Configuration‐Mediated Efficient Non‐Radiative Transition for R848‐Assisted Photothermal Immunotherapy to Inhibit Tumor Growth and Metastasis by An In Situ Tumor Vaccine Strategy

Cancer metastasis remains a critical factor contributing to the current limitations in cancer treatment. Photothermal immunotherapy has emerged as a safe and potent therapeutic approach, demonstrating the capability to suppress tumor growth and metastasis. While researchers have extensively investigated various structural modifications to enhance photothermal conversion performance, the influence of molecular configuration has received comparatively limited attention. In this study, we synthesized two isomers, CZTBT and LVTBT, which possessed distinct configurations. LVTBT, characterized by a flatter molecular configuration, exhibited an extended absorption wavelength and a higher molar extinction coefficient.

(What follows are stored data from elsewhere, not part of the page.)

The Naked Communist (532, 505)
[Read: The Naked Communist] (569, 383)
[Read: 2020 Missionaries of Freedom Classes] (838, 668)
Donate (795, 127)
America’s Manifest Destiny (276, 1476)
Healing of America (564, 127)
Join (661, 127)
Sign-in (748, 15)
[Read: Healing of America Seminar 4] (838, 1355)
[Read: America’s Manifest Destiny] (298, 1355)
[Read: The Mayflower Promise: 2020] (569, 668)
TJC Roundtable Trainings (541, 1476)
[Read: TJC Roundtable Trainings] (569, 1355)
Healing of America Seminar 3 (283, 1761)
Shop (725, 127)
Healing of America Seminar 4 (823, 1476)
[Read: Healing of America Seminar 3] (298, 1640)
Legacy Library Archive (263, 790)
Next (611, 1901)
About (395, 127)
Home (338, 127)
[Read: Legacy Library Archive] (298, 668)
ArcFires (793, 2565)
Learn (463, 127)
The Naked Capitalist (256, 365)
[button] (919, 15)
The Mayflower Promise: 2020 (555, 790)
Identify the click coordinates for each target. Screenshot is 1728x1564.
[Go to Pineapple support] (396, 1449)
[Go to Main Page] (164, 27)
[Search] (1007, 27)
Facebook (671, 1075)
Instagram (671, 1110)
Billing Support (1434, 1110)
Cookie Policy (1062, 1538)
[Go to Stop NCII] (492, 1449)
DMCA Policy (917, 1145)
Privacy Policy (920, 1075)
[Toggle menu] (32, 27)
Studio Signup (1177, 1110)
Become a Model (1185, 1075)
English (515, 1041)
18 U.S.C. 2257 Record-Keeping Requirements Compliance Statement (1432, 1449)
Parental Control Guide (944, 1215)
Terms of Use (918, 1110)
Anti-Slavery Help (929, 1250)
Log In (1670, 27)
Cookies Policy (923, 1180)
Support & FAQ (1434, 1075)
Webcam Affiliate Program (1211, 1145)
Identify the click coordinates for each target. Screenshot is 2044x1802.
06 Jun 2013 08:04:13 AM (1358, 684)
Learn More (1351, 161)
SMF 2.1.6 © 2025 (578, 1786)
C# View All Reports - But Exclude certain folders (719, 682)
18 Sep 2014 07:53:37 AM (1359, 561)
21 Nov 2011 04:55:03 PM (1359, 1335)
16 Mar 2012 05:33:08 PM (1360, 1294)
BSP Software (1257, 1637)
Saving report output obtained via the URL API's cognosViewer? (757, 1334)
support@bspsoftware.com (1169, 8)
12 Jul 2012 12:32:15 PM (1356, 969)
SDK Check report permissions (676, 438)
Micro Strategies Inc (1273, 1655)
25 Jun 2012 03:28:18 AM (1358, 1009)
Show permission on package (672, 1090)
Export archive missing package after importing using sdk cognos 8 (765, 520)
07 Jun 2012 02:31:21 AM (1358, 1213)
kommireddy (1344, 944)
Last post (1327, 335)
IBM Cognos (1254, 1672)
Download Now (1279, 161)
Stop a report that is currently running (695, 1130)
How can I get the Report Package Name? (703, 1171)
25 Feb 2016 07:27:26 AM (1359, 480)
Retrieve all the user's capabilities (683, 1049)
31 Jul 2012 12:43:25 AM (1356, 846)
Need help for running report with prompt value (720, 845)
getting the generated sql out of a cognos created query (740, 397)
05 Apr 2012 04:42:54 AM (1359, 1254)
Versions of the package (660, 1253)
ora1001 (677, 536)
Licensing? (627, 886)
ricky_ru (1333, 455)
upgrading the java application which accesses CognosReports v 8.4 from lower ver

Its excited state facilitated stronger rotation for non-radiative transitions, leading to a high photothermal conversion efficiency (PCE) of 36.3 %. When combined with R848, LVTBT@R848 nanoparticles (NPs)-mediated photothermal immunotherapy functioned as an in situ tumor vaccine, promoting the maturation of dendritic cells (DCs), T cell infiltration, and the differentiation of natural killer (NK) cells and memory T cells, thereby activating the strong immune response. Consequently, it significantly inhibited the growth of both primary and distant tumors, while also limiting lung metastasis. In summary, this study proposed a configuration-mediated non-radiative transition strategy for efficient photothermal immunotherapy, advancing the frontiers of organic photothermal agents (OPTAs) design and synthesis.